The rupee has risen nearly 10% since late 2006, impacting revenue and profitability of export-oriented sectors such as IT and textiles.
Exports in July 2007 increased to $12.49 billion from $10.54 billion in the same month last year. Imports grew 20.40% to $17.50 billion in July 2007 against $14.54 billion year ago. In rupee terms, imports were up 4.74 %, according to the official trade data released on Monday.
Trade deficit widened to $5.14 billion from $4 billion on the back of higher imports.“Export growth of over 18% shows resilience of our exporters who are able to compete in the world market against all odds,” commerce minister Kamal Nath said. Mr Nath expressed confidence that despite a slow down, the export target of $160 billion for this fiscal would be met.
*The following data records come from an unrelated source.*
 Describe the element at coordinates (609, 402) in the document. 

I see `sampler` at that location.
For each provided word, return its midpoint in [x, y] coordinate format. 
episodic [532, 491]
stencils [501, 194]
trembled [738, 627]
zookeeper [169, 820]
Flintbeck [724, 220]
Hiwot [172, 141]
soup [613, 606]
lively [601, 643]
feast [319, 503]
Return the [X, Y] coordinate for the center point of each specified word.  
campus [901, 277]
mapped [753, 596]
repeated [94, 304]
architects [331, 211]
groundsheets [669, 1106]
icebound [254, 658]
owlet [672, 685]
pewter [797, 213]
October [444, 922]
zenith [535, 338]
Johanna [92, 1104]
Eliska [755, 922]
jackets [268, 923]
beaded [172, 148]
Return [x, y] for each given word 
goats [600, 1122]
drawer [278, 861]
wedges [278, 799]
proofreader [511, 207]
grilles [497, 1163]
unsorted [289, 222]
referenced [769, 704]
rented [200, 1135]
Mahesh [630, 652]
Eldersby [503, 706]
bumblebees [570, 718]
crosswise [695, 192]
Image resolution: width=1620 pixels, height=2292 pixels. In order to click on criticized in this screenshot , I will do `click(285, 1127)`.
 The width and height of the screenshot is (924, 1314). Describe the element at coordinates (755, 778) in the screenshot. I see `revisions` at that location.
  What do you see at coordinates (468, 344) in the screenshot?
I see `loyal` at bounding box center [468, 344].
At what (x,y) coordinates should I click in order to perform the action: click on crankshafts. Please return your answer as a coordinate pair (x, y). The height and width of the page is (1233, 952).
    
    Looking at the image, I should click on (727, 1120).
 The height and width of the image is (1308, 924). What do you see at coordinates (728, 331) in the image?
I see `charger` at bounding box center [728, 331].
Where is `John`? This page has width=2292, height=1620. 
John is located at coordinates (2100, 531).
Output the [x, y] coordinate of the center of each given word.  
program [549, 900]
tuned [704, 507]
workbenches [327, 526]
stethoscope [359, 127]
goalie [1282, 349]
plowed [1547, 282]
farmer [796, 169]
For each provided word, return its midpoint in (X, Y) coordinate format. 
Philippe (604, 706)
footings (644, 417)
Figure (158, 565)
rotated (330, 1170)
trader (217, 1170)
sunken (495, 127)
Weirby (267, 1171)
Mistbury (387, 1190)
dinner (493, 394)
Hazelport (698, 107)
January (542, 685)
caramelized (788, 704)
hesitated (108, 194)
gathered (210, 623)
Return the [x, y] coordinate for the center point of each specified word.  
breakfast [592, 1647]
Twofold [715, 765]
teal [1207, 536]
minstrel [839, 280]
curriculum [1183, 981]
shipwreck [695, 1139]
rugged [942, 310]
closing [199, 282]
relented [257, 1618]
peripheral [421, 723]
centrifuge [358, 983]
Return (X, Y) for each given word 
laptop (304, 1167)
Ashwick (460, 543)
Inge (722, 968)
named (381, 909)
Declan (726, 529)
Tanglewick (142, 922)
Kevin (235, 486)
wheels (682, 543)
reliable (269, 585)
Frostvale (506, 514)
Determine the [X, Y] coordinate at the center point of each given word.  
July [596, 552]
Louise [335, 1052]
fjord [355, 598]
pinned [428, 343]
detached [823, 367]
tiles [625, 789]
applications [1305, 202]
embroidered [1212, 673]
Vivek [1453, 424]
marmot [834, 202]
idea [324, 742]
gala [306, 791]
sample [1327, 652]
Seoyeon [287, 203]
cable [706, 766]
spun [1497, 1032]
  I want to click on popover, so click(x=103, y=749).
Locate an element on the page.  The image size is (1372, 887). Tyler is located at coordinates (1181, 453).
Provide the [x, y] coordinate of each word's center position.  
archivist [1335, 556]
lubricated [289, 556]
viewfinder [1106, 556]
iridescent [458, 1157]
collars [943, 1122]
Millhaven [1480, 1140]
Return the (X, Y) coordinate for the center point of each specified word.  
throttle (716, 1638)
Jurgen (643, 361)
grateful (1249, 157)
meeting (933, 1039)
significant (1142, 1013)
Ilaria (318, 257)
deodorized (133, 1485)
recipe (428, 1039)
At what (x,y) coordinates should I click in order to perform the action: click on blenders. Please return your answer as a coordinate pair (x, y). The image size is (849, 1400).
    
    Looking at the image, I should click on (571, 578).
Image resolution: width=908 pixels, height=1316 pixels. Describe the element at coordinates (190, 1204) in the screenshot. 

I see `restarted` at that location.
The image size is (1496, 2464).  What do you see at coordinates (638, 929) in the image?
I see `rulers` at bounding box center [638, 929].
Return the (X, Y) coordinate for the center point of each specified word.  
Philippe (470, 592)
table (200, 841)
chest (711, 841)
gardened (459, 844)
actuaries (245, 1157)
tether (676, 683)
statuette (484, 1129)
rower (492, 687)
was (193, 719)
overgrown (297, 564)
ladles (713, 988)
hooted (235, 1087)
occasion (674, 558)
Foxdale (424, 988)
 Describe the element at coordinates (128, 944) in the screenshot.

July usually shows higher numbers on back of advance Christmas sourcing by retail chains in Europe and the US.During April-July, exports were up 18.22% to $46.79 billion from $39.58 billion in the corresponding period previous year. Imports for April-July increased 30.65% to $72.41 billion from $55.42 billion. Trade deficit widened to $25.61 billion in four months under review compared to $15.84 billion in the same period last fiscal.
Non-oil imports increased at a much faster pace of $25.86 million to $12.46 billion in July, than oil imports of $5.04 billion, which grew 8.75%. For the cumulative period of four months, the non-oil imports saw a huge jump of 43.73% to $52.53 billion against an increase of only 5.33% in oil imports for the period.